Healthcare all but carrying jobs growth on its back—for better and for worse
If not for healthcare, the U.S. labor market would be starting 2026 on a moribund note.
The January employment situation summary, released Feb. 11 by the Bureau of Labor Statistics, reflects this likelihood: It shows an American economy leaning heavily on healthcare to put jobseekers to work.
Healthcare added 82,000 jobs in January, the stats show. Big gains occurred in ambulatory healthcare services (+50,000), hospitals (+18,000), and nursing and residential care facilities (+13,000).
Meanwhile the healthcare-adjacent arena of social assistance hired 42,000 workers, mostly in individual and family services (+38,000).
Construction was healthcare’s only competition. And even it was no serious challenger, adding a modest 33,000 jobs.
What’s more, healthcare’s strong showing in January followed a similarly impressive performance in December.
5 clarifications on healthcare as a healthy job market
A Wall Street Journal news analysis focusing on the January jobs report serves as a virtual shout-out to healthcare for its contribution to the overall employment economy.
However, it also places the sector’s strength in sobering context. Five illustrative passages from the piece convey the gist.
- Adding jobs is good news for economic growth, but economists say there is risk in such heavy reliance on one industry if that sector sees a slowdown. Plus, not everyone has the skills or desire to work in healthcare, Laura Ullrich, director of economic research at the jobs website Indeed, tells the WSJ.
- Parts of the healthcare industry have become increasingly reliant on an immigrant workforce. “The U.S. has long offered special visas for highly skilled foreign doctors willing to move to rural America, where the need for medical care is great,” the analysis points out. “A surge of young immigrants and immigrants who arrived as part of resettlement programs filled nursing jobs and home health-aide jobs as demand for those positions continued to rise.”
- Demand for nurses and nurse practitioners is so strong that healthcare providers have to outbid each other. It’s not hard to find hospitals, nursing homes and other facilities that care for the aging population “offering five-figure signing bonuses and generous paid time off,” says Sari Gillen, a Houston-based healthcare recruiter.

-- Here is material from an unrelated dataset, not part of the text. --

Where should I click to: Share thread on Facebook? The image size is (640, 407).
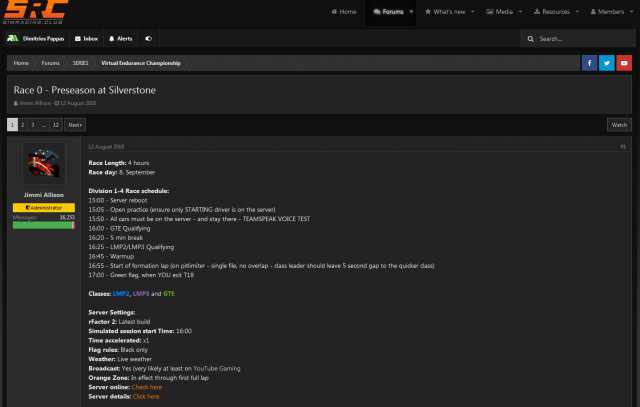coord(589,62)
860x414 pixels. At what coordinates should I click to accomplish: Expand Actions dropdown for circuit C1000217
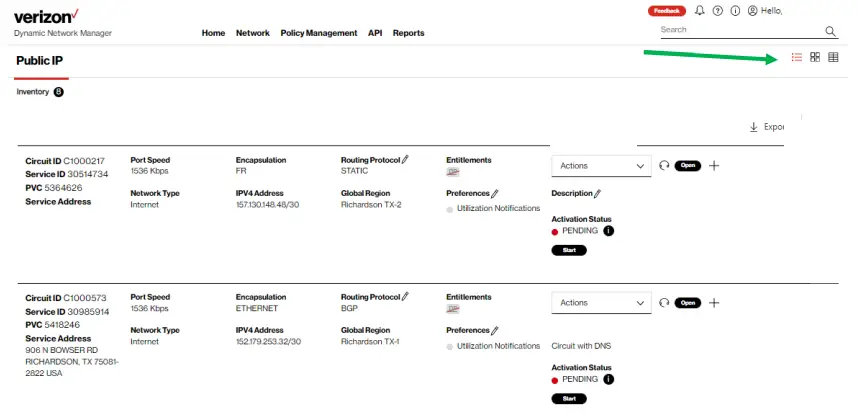[x=600, y=165]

- Healthcare jobs can be labor-intensive and less susceptible to automation than other skilled professions. “Demand for healthcare workers is expected to remain strong as the U.S. population ages,” the newspaper reports, “although changes to Medicare payment rates pose a risk in the short term.”
- The rise of healthcare and construction jobs presents a puzzle in the job market. “Since President Trump has severely restricted immigration and ramped up deportations, who is filling these jobs now?” the WSJ asks. “Immigration raids are starting to take an economic toll on the construction industry, making workers harder to come by and slowing building projects.”
Uncertainty over undocumented healthcare workers
It’s not hard to imagine something comparable rumbling through healthcare, although neither President Trump nor HHS Secretary Kennedy has made a point of targeting undocumented healthcare workers.
Their push has been to thwart noncitizens from accessing health services, not healthcare jobs.
Still, as of last spring, “hundreds of thousands of healthcare workers, including an estimated 30,000 legal immigrants from Cuba, Haiti, Nicaragua and Venezuela, are at risk of being deported,” Politico reported last spring.
That threat has been “worrying providers and patients who rely on [these workers] for everything from nursing and physical therapy to maintenance, janitorial, foodservice and housekeeping work.”